**TEXT SEGMENT:**
• • •
HESSELSON v Duckworth

Case

[2009] WASC 163

8 APRIL 2009


JURISDICTION     :   SUPREME COURT OF WESTERN AUSTRALIA

IN CHAMBERS

CITATION:   HESSELSON -v- DUCKWORTH [2009] WASC 163

CORAM:   MASTER SANDERSON

HEARD:   8 APRIL 2009

DELIVERED          :   8 APRIL 2009

PUBLISHED           :  12 JUNE 2009

FILE NO/S:   CIV 2624 of 2008

BETWEEN:   GRAHAM DAVID HESSELSON

First Plaintiff

HESSELSON FAMILY INVESTMENTS PTY LTD (ACN 106 810 119)
Second Plaintiff

AND

NEIL JAMES DUCKWORTH
First Defendant

GLEN IRIS DEVELOPMENTS LTD (ACN 121 379 842)
Second Defendant

NORTHBRIDGE PROPERTIES PTY LTD (ACN 119 196 548)
Third Defendant

Catchwords:

Practice and procedure - Application to adjourn summary judgment application - Adjournment refused - Judgment entered - Turns on own facts

Legislation:

Nil

Result:

Judgment entered for first and second plaintiffs against first defendant

Category:    B

Representation:

Counsel:

First Plaintiff                  :     Mr D H Solomon

Second Plaintiff             :     Mr D H Solomon

First Defendant              :     No appearance

Second Defendant         :     No appearance

Third Defendant            :     No appearance

Solicitors:

First Plaintiff                  :     Solomon Brothers

Second Plaintiff             :     Solomon Brothers

First Defendant              :     No appearance

Second Defendant         :     No appearance

Third Defendant            :     No appearance

Case(s) referred to in judgment(s):

McDonald v Dennys Lascelles Ltd (1933) 48 CLR 457

  1. MASTER SANDERSON:  This was the plaintiffs' application for summary judgment.  At the hearing, judgment was sought in terms of an amended chamber summons filed 1 April 2009.  At the time of entering judgment, I indicated that I would publish reasons which in the main dealt with my refusal of an application made on behalf of the first defendant for an adjournment of the application.  It is to be noted the amended application sought judgment on behalf of the first and second plaintiffs against the first defendant and it is in relation to these parties judgment was entered.

  2. The application for summary judgment was originally filed on 23 January 2009.  It was returned in chambers on 3 February 2009.  A memorandum of appearance has been lodged by solicitors on behalf of all defendants on 2 January 2009.  On the return date the first defendant was represented by counsel instructed by those solicitors. 

  3. Orders were made by consent.  Those orders were:

    1.The first defendant do file and serve any affidavit in opposition by 17 February 2009.

    2.The plaintiffs do file and serve any affidavit in reply by 3 March 2009.

    3.The plaintiffs do file and serve an outline by 10 March 2009.

    4.The first defendant do file and serve an outline in reply by 20 March 2009.

    5.The application be adjourned to a special appointment.
• • •
**GIVEN DATA:**
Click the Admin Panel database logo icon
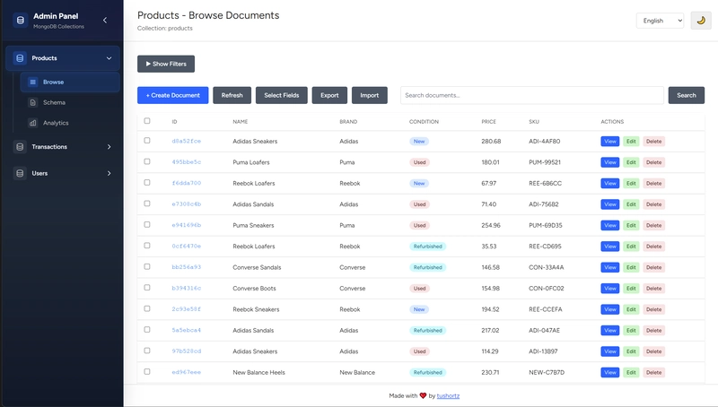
• • •
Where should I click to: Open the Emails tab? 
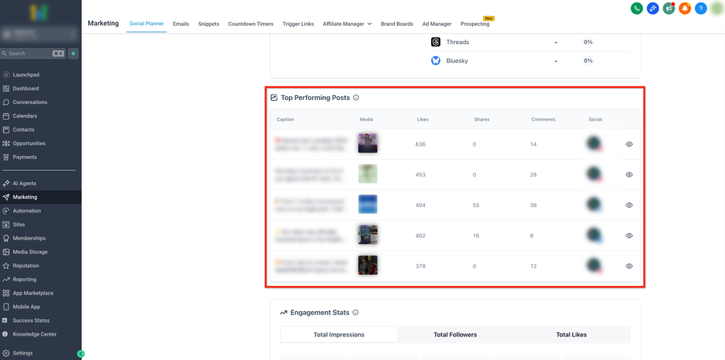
• • •
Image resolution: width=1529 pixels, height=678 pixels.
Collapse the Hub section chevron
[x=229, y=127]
• • •
**YOUR GOAL:**
Retype the Hesselson v Duckworth judgment from "DELIVERED          :   8 APRIL" to "PTY LTD (ACN 106 810 119)".

**SOLUTION FOR THIS TASK:**
DELIVERED          :   8 APRIL 2009

PUBLISHED           :  12 JUNE 2009

FILE NO/S:   CIV 2624 of 2008

BETWEEN:   GRAHAM DAVID HESSELSON

First Plaintiff

HESSELSON FAMILY INVESTMENTS PTY LTD (ACN 106 810 119)